Scientists have to factor in all kinds of variables when it comes to predicting ice loss in Antarctica as the world warms up.
Now researchers need to take into account a huge river that runs for some 460 kilometers (286 miles) deep beneath the ice; a distance longer than the river Thames that runs through London in the UK.
Experts say the newly discovered waterway and its offshoots have the potential to substantially affect the way that the glacial ice above it flows and melts.
The researchers behind the discovery used a combination of airborne radar surveys that can peer through the ice, plus water flow modeling. The large area under examination includes ice from both the east and west ice sheets in the Antarctic, with water running off into the Weddell Sea.
"The region where this study is based holds enough ice to raise the sea level globally by 4.3 meters [14 feet]," says glaciologist Martin Siegert from Imperial College London in the UK.
"How much of this ice melts, and how quickly, is linked to how slippery the base of the ice is. The newly discovered river system could strongly influence this process."
Scientists have long known that water flows under ice sheets. This happens in two ways: geothermal heat and friction can melt ice sheets from beneath the glacier, while deep crevasses called moulins can channel surface meltwater down to its base. The latter tends to happen much more in the Arctic and Greenland, where there's more seasonal variation in ice thickness.
What the new study shows is in Antarctica, there's enough melting happening at the base of the ice sheets for rivers to form. These channels of high-pressure, fresh water can in turn accelerate the ice melting process as the base of the glacier becomes less stable, at the point where it meets the sea.
While we're getting better at measuring just how much ice is melting at the North and South Poles, the processes driving this melting are complicated. Discoveries like the one made here give us a better understanding of the underlying processes, which means more accurate models of future ice loss can be generated.
"Previous studies have looked at the interaction between the edges of ice sheets and ocean water to determine what melting looks like," says glaciologist Neil Ross from the University of Newcastle in the UK.
"However, the discovery of a river that reaches hundreds of kilometers inland driving some of these processes shows that we cannot understand the ice melt fully without considering the whole system: ice sheet, ocean, and freshwater."
The researchers say if melting rates in the Antarctic continue to increase, and summers are warm enough to create surface melt and moulins, this might have a significant impact on the hidden rivers that already exist – potentially making the ice sheet here more seasonal, as is the case with Greenland.
All these factors can lead to feedback loops where additional melting itself creates even faster rates of ice loss. One way this could happen is through deep water flows that cause the ice to move faster over dry land, creating more friction and even more melting.
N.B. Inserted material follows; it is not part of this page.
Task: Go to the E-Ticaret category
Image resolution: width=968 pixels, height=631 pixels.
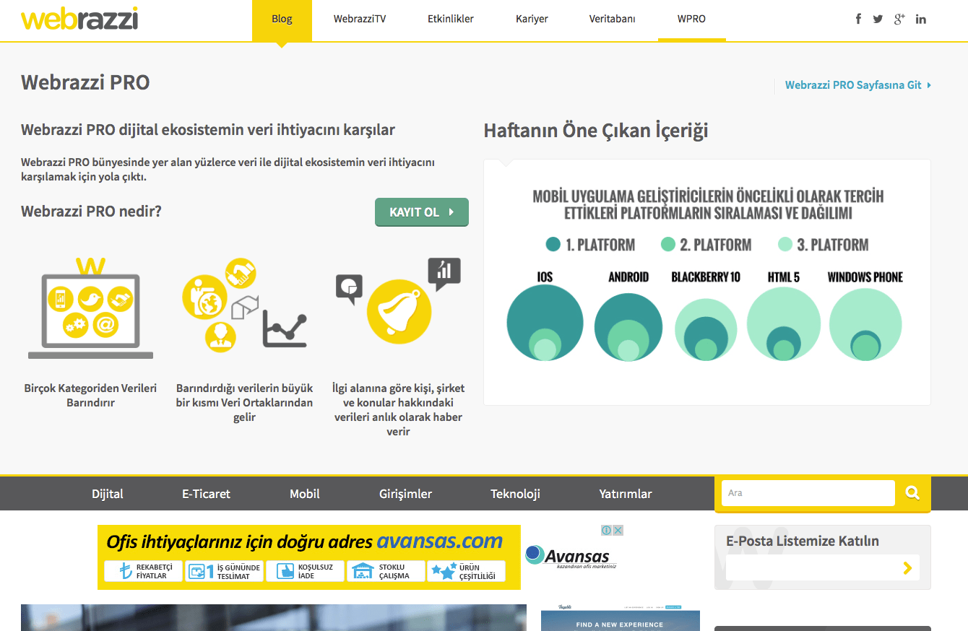Action: pyautogui.click(x=206, y=494)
Now the team wants to use the techniques deployed here in other parts of the continent to see what else scientists might not know about, with knock-on effects possible some 100 kilometers (62 miles) either side of the main rivers flowing under the ice.
"When we first discovered lakes beneath the Antarctic ice a couple of decades ago, we thought they were isolated from each other," says Siegert.
"Now we are starting to understand there are whole systems down there, interconnected by vast river networks, just as they might be if there weren't thousands of meters of ice on top of them."
The research has been published in Nature Geoscience.